The citations were the result of MSHA’s monthly “impact” inspections. Launched after West Virginia’s Upper Big Branch mine disaster, which killed 29 workers in 2010, the inspections target “mines that merit increased agency attention and enforcement due to their poor compliance history or particular compliance concerns.” The recent citations highlight the three companies’ ongoing struggles with workplace safety.

'They Still Thumb Their Noses'

“They know they’re coming and they still thumb their noses at the health and safety agencies,” said Keith Wrightson, a worker and safety health expert at Public Citizen, a consumer advocacy group. “It’s disgusting.”

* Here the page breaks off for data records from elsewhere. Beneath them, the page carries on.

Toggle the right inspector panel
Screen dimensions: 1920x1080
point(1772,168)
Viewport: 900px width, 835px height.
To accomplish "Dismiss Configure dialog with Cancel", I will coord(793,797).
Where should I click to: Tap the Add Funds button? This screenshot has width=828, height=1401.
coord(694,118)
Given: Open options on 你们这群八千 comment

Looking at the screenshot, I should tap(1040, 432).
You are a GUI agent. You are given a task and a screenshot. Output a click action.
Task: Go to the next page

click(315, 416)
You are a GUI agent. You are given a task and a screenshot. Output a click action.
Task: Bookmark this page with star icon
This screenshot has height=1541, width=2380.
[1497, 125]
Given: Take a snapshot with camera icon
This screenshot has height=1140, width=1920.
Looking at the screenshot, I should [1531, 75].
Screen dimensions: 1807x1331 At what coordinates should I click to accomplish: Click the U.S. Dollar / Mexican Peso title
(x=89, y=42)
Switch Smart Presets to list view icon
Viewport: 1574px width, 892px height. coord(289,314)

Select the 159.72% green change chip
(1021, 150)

On Feb. 28, MSHA officials visited the operator of an Arch-owned mine in Grafton, West Virginia, and issued nine citations. Among the most serious: a failure to secure the “roof, face and ribs of an area where persons work or travel.” The inspector determined the risk of fatal injury there to be “reasonably likely,” noting the agency had cited the standard 42 times in two years at the mine. (When the roof of a Cameron, West Virginia, mine owned by Murray Energy collapsed last month, one worker died and two were injured.)

Celeste Monforton, a lecturer at George Washington University and a former MSHA official who served on a gubernatorially appointed team to investigate Upper Big Branch, said the repeat offenses were “horrible.”

“How many times do you want to gamble with somebody’s life?” Monforton said. “Sometimes, you’re going to lose.”

During the same inspection, MSHA officials found “an alternate escapeway” in the mine was “not being maintained in a safe condition to always assure passage of anyone.” Again, the inspector determined the risk of fatal injury to be “reasonably likely.”

A spokeswoman for Arch did not respond to requests for comment.

'False, Derogatory And Inflammatory'

Earlier in the month, inspectors doled out five citations to a Murray Energy-owned mine in Marion County, which ranged from improper ventilation practices and exposed wires to not maintaining air-locked doors.

Murray spokesman Gary Broadbent said the presence of nine inspectors “inundating the mine in one day” does “not add to the safety of our miners.” When asked to respond to the charge that the company does not prioritize worker safety, Broadbent said such a statement was “absolutely false, derogatory and inflammatory.” He said that “safety is, and always has been, the highest priority at Murray Energy.”

Inspectors also issued 11 citations to an Alpha-owned mine near Beckley, West Virginia. That included exposure to a hazard of “breathing a high amount of harmful dust particles resulting in permanent lung disease,” that is, black lung disease. Noting that inspectors had cited the standard 33 times in two years at the mine, the MSHA official called that tally “an unwarrantable failure to comply with a mandatory standard.”

Before landmark federal regulations took effect in 1969, deadly black lung disease was frustratingly common in the coal industry. After declining for decades, disease prevalence has grown rapidly in recent years, in part, as companies cut corners on health and safety.

“The measures to help prevent it are very straightforward,” Public Citizen's Wrightson said. That runs the gamut from workers wearing protective equipment to following time-tested practices that minimize the amount of airborne dust.

Alpha spokesman Steve Hawkins said that mine operators regularly address each of the alleged violations after inspections take place. “Affiliated operations receive mine inspections almost daily and take nothing more seriously than safety.”